Task to complete: The entries below must be returned exactly as they stand.

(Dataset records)
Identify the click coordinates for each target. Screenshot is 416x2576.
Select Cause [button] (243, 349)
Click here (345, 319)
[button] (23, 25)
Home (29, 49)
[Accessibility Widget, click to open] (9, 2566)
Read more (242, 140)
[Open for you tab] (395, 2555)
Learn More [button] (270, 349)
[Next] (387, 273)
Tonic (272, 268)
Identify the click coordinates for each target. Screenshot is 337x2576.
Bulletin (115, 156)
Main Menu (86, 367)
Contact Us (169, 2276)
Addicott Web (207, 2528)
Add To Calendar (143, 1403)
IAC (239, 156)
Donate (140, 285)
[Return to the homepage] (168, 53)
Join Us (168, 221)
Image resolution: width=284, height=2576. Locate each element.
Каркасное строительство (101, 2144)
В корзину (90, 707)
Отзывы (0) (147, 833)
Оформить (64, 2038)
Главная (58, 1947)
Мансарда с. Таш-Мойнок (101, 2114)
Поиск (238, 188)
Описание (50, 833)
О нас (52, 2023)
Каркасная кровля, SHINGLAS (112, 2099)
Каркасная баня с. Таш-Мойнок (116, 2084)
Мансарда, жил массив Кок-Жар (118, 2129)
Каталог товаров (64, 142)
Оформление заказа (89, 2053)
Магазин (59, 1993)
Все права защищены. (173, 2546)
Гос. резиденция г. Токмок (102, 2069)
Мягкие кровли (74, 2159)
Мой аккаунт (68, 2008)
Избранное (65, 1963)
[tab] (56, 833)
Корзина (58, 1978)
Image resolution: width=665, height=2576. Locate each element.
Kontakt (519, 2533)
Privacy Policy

Task result:
Identify the click coordinates for each target. Screenshot is 416x2576.
Select Cause [button] (243, 349)
Click here (345, 319)
[button] (23, 25)
Home (29, 49)
[Accessibility Widget, click to open] (9, 2566)
Read more (242, 140)
[Open for you tab] (395, 2555)
Learn More [button] (270, 349)
[Next] (387, 273)
Tonic (272, 268)
Identify the click coordinates for each target. Screenshot is 337x2576.
Bulletin (115, 156)
Main Menu (86, 367)
Contact Us (169, 2276)
Addicott Web (207, 2528)
Add To Calendar (143, 1403)
IAC (239, 156)
Donate (140, 285)
[Return to the homepage] (168, 53)
Join Us (168, 221)
Image resolution: width=284, height=2576. Locate each element.
Каркасное строительство (101, 2144)
В корзину (90, 707)
Отзывы (0) (147, 833)
Оформить (64, 2038)
Главная (58, 1947)
Мансарда с. Таш-Мойнок (101, 2114)
Поиск (238, 188)
Описание (50, 833)
О нас (52, 2023)
Каркасная кровля, SHINGLAS (112, 2099)
Каркасная баня с. Таш-Мойнок (116, 2084)
Мансарда, жил массив Кок-Жар (118, 2129)
Каталог товаров (64, 142)
Оформление заказа (89, 2053)
Магазин (59, 1993)
Все права защищены. (173, 2546)
Гос. резиденция г. Токмок (102, 2069)
Мягкие кровли (74, 2159)
Мой аккаунт (68, 2008)
Избранное (65, 1963)
[tab] (56, 833)
Корзина (58, 1978)
Image resolution: width=665, height=2576. Locate each element.
Kontakt (519, 2533)
Privacy Policy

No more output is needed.